Within this architecture, Saylor cast bitcoin digital credit as the bridge between Bitcoin’s role as pristine collateral and the diverse set of financial products investors demand, from yield-bearing instruments to potentially programmable money-like assets.

Notable omission of XRP in Saylor’s framework

Throughout the keynote, Saylor repeatedly named specific platforms and venues where digital credit could circulate, including NASDAQ, the London Stock Exchange, Solana, Ethereum, Binance, and Coinbase Base. However, one major crypto asset was entirely absent from his distribution list.

XRP was not mentioned anywhere in Saylor’s framework for digital credit infrastructure. That omission drew attention in the broader market debate, as XRP is often promoted by its supporters as a cross-border settlement and liquidity solution. In this model, though, it did not feature as a rail for Bitcoin-backed instruments.

Market reaction: Solana rallies, Ethereum strengthens

Markets reacted quickly to Saylor’s comments from the Strategy World stage. Within 24 hours of the February 25 keynote, Solana surged more than 13%, with its market cap moving toward the $50 billion mark. Traders interpreted the remarks as a strong endorsement of Solana’s role in institutional-grade programmable finance.

Ethereum also saw renewed buying interest as market participants viewed the speech as another signal of institutional validation for smart contract platforms. Moreover, both Solana and Ethereum have long competed to become core infrastructure for decentralized finance, and Saylor’s framing reinforced their status as leading rails for tokenized assets.

The reaction highlighted how influential commentary from high-profile corporate Bitcoin advocates can still move major altcoin markets. That said, the underlying thesis focused less on speculative price action and more on a long-term shift toward on-chain credit instruments.

Strategy’s roadmap for Bitcoin-backed credit products

Looking ahead, Saylor said Strategy’s stated intention is to deepen liquidity for STRC and continue scaling its Bitcoin asset base. The firm aims to expand the pool of collateral that underpins its preferred stock, thereby supporting larger volumes of digital credit issuance over time.

At the same time, Strategy expects partners across exchanges, brokerages, and blockchain ecosystems to build additional digital yield and digital money products around the STRC structure.
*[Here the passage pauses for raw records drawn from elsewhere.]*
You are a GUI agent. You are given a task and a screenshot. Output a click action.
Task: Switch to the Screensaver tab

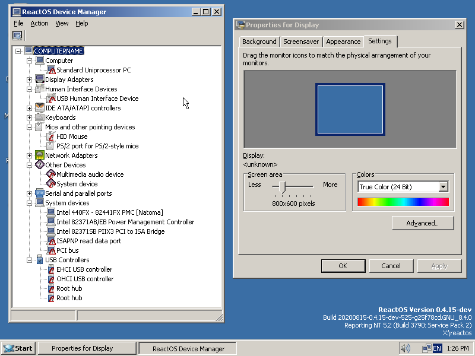pos(301,42)
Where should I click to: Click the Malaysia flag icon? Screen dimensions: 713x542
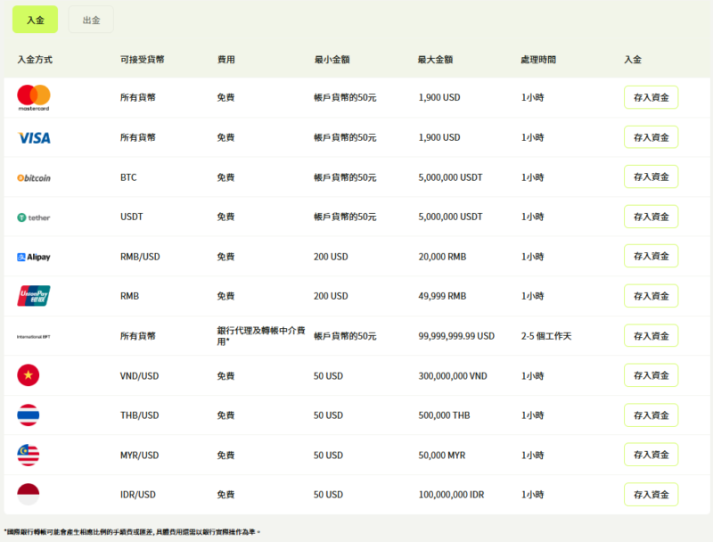point(29,455)
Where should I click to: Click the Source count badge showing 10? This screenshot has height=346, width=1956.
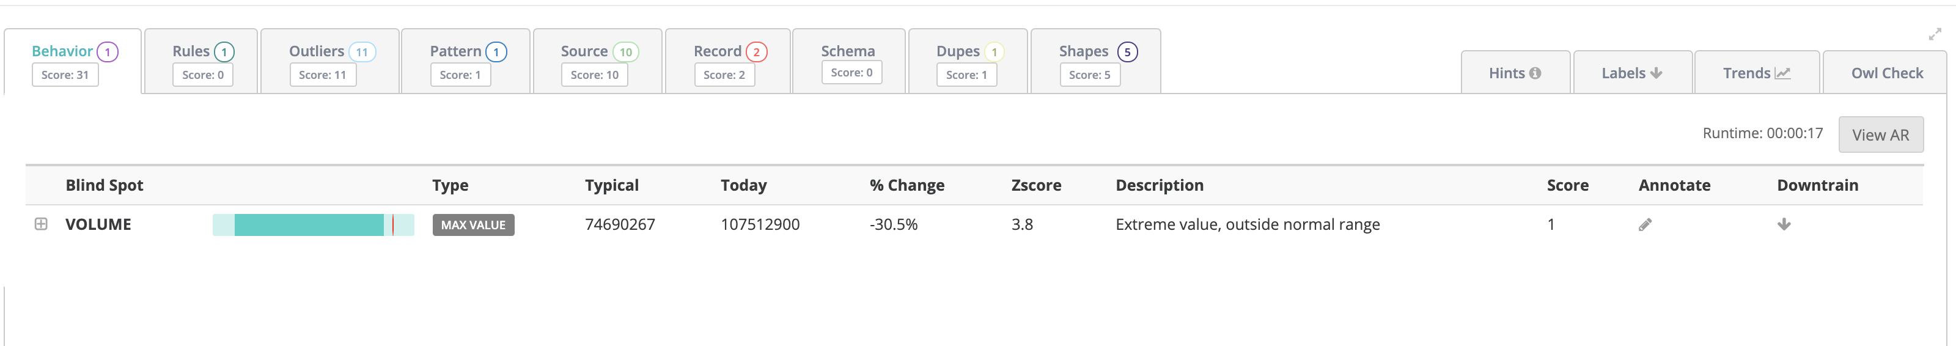(625, 52)
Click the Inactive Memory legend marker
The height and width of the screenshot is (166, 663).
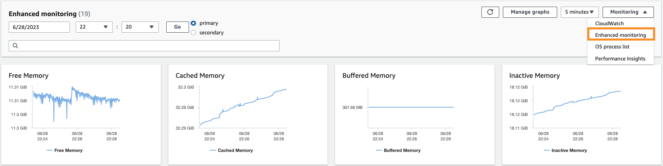(x=547, y=150)
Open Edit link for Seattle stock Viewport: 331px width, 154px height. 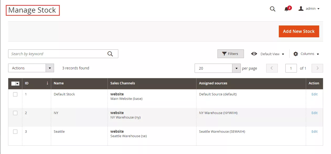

Moreover, the integration of Solana, Ethereum, and traditional venues like NASDAQ and the London Stock Exchange could create a multi-rail environment for distributing Bitcoin-backed yield.

In summary, Saylor’s February 25 keynote positioned Bitcoin as long-term collateral, STRC as a live example of Bitcoin-backed income, and leading programmable networks as the future rails that may carry a new generation of digital credit into both retail and institutional portfolios.